PROBLEM TO WORK ON: Locate every line in the material below that contains the string "computer", and copy each of those lines in full.

—————

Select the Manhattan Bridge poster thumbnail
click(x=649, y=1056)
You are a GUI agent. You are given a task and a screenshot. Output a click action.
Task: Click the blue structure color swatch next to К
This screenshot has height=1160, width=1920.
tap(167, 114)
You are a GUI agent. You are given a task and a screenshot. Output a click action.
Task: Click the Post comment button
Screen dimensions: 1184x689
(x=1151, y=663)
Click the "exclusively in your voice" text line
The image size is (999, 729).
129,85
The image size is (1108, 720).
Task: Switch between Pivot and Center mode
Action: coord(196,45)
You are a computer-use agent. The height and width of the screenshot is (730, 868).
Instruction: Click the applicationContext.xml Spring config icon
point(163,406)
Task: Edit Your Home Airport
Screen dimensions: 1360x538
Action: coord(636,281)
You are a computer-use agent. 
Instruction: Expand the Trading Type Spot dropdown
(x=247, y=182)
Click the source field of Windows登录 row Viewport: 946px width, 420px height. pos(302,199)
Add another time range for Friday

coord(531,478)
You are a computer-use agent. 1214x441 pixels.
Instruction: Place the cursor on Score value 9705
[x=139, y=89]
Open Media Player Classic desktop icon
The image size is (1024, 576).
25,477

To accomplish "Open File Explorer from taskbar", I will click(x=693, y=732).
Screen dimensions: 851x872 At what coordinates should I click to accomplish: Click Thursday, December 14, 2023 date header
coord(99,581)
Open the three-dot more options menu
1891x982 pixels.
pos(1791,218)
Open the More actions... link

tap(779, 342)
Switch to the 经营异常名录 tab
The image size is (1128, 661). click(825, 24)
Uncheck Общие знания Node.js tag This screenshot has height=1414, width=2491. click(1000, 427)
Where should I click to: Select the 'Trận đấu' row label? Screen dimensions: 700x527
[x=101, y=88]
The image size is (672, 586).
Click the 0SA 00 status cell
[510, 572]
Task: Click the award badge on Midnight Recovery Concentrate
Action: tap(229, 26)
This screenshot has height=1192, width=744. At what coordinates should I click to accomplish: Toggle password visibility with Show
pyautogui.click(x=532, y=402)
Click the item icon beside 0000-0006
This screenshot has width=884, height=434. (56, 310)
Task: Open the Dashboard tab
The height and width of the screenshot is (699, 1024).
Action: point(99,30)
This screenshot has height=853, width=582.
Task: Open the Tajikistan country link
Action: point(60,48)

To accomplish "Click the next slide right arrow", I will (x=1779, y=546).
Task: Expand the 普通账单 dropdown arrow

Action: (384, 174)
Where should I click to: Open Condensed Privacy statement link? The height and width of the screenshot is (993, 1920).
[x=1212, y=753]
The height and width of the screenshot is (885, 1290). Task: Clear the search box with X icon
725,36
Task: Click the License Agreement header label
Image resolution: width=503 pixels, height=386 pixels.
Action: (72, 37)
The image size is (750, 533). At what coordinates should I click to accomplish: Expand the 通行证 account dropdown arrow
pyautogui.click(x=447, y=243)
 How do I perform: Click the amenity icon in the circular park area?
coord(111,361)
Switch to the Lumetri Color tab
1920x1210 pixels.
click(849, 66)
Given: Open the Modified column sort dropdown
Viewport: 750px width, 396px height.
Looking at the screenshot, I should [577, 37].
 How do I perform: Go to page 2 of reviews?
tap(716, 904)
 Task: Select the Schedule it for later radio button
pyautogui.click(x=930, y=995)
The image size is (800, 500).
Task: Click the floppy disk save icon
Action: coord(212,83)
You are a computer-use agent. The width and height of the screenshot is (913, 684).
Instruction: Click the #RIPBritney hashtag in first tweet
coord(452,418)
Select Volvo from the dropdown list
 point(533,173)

—————

WRITTEN RESPONSE:
You are a computer-use agent. The height and width of the screenshot is (730, 868).
You are a computer-use agent. 
You are a computer-use agent. 1214x441 pixels.
You are a computer-use agent. The width and height of the screenshot is (913, 684).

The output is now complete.